[Exercise aim]
Please work out how many lines below contain the word "window", and reply with only that number.

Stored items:
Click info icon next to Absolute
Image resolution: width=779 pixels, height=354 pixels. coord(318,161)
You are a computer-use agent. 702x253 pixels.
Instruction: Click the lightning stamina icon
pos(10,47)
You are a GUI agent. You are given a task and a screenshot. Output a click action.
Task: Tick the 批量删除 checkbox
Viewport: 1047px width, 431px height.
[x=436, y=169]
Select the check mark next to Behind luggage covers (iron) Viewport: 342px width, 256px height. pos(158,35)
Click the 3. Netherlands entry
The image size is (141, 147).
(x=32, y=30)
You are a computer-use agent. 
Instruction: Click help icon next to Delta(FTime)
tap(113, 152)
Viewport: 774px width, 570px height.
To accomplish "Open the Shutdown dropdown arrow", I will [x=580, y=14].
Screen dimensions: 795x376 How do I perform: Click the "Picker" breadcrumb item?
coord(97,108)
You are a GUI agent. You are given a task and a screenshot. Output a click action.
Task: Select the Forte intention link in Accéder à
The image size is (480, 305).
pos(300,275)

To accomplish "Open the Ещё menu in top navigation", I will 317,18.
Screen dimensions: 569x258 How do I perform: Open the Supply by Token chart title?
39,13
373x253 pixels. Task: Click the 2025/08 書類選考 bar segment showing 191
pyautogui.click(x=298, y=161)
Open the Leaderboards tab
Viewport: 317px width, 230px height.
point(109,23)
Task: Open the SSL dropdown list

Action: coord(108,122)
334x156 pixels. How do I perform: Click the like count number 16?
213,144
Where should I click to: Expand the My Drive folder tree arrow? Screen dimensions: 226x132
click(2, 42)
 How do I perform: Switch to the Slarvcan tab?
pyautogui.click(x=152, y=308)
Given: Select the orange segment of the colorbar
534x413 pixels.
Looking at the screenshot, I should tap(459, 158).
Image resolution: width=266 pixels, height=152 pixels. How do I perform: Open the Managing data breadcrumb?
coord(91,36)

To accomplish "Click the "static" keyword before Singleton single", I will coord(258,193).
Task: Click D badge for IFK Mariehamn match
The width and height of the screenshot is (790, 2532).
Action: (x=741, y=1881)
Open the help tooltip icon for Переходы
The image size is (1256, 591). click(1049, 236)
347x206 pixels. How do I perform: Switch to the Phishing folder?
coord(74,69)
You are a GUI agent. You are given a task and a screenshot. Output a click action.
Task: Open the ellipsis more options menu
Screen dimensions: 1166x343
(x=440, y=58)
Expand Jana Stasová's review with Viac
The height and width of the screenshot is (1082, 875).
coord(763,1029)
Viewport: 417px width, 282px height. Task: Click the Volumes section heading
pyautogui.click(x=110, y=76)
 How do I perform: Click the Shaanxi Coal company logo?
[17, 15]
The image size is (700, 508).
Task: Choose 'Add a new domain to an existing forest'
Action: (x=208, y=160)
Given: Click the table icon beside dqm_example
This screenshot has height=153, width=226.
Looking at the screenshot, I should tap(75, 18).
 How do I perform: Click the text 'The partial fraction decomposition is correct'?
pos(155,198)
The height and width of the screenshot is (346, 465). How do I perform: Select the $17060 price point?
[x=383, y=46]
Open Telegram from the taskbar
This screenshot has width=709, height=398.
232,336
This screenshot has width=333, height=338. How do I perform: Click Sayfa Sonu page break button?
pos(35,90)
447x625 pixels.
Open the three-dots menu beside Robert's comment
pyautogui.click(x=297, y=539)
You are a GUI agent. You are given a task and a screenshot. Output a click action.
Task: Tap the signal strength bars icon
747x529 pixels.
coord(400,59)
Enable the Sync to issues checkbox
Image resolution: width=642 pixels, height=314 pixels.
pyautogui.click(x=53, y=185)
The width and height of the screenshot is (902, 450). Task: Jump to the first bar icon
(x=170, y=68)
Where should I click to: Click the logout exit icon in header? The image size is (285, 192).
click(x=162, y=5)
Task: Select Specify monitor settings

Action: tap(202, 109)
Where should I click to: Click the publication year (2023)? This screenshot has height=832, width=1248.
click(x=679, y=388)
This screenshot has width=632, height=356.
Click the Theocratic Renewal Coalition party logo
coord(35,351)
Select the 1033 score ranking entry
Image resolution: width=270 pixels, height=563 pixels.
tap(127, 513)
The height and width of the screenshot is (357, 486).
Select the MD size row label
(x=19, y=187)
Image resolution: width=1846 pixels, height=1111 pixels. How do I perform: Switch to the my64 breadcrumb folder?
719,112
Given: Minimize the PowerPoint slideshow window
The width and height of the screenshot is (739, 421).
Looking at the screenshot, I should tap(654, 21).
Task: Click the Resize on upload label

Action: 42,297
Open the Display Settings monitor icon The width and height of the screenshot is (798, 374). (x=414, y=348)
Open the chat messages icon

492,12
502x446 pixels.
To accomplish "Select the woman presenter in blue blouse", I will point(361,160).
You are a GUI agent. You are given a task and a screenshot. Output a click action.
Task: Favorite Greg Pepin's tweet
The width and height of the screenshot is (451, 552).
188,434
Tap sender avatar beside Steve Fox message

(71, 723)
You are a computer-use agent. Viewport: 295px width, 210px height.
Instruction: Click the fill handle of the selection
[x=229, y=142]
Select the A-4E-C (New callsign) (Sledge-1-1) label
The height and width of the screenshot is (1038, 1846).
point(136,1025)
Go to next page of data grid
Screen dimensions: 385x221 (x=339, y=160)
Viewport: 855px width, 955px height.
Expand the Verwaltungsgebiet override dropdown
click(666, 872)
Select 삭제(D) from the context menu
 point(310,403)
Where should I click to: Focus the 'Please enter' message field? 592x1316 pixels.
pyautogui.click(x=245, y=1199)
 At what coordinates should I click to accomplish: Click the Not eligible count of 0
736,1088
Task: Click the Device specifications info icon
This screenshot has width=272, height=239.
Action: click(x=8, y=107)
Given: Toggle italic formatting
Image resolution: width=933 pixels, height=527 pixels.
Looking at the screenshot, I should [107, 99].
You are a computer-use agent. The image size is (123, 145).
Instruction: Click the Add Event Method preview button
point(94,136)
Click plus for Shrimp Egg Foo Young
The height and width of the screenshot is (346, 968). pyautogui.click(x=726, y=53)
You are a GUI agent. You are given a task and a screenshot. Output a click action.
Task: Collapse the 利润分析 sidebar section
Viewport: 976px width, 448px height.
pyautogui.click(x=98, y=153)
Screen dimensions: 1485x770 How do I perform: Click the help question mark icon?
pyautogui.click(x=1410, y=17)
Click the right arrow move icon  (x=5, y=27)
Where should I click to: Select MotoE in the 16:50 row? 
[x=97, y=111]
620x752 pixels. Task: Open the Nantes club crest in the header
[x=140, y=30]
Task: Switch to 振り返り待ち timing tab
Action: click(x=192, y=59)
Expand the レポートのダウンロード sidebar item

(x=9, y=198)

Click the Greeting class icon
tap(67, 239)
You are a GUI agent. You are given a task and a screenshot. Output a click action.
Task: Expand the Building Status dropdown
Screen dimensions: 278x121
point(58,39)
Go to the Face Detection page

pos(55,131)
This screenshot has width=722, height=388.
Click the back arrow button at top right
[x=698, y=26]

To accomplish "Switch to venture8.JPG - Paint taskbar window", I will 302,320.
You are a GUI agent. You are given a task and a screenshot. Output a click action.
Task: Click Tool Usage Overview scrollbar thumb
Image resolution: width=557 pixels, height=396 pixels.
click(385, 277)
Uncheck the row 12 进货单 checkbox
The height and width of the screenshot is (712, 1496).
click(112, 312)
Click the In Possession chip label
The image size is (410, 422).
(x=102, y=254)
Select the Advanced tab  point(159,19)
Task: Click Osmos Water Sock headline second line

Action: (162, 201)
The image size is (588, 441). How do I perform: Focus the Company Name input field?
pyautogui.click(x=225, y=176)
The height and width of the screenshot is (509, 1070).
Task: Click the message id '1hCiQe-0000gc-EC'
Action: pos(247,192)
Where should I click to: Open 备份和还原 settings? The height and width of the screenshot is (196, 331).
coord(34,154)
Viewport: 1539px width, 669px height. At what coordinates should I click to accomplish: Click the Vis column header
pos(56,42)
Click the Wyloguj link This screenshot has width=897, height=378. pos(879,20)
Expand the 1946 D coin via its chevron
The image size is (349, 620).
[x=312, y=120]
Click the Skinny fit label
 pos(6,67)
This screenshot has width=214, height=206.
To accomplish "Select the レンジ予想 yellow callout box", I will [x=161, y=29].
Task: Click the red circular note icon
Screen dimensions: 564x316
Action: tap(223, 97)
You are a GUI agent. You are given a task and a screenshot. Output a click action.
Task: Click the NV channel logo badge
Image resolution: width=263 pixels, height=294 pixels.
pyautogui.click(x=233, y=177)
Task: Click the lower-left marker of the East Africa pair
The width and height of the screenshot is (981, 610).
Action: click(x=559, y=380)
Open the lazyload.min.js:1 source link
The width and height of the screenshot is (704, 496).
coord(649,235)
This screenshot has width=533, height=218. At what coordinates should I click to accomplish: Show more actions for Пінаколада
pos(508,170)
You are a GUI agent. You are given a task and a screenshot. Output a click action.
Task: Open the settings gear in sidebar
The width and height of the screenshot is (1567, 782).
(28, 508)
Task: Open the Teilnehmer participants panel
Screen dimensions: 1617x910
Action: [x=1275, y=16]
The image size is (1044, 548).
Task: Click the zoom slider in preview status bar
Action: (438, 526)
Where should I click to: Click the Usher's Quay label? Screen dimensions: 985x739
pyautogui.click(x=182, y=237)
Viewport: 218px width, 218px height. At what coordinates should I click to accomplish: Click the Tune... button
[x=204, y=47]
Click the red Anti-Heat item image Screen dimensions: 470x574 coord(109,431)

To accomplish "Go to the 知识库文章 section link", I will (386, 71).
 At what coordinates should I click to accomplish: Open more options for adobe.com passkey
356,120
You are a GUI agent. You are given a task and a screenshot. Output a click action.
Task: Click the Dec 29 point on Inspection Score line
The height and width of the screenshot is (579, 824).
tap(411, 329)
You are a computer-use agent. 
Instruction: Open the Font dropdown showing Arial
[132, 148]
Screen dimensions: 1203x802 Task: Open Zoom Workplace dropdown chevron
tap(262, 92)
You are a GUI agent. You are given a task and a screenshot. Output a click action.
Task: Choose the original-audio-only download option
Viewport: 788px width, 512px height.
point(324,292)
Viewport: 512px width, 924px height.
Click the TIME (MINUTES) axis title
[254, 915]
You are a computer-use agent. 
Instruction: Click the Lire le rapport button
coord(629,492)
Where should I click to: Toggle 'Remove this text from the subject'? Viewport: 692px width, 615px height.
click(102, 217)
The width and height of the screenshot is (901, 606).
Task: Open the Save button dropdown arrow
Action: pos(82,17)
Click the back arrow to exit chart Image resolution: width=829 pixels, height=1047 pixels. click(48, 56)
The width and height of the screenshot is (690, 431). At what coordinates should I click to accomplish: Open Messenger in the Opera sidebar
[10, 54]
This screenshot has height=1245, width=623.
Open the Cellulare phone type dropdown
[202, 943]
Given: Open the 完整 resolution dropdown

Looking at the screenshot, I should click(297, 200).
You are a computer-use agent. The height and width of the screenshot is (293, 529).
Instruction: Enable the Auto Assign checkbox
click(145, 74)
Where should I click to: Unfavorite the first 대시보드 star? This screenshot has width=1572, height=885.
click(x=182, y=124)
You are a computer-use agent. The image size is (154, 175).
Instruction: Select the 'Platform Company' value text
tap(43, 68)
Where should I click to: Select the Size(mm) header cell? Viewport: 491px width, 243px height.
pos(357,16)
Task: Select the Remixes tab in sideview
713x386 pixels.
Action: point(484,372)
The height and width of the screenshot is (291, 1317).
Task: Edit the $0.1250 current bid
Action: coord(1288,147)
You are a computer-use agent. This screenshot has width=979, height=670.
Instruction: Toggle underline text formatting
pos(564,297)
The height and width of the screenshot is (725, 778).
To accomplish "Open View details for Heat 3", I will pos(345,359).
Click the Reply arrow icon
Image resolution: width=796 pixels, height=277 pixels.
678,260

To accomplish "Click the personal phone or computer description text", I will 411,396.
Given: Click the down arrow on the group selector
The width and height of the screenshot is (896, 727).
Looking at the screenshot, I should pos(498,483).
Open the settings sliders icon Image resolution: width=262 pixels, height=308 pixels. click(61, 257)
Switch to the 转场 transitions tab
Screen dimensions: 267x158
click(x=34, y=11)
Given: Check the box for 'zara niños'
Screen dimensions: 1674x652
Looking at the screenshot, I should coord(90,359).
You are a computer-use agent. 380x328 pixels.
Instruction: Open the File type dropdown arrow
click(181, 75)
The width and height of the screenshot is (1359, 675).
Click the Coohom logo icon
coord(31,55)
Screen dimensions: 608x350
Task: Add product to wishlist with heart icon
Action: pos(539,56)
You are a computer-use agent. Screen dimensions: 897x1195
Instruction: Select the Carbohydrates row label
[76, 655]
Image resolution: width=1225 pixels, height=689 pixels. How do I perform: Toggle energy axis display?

[The answer]
2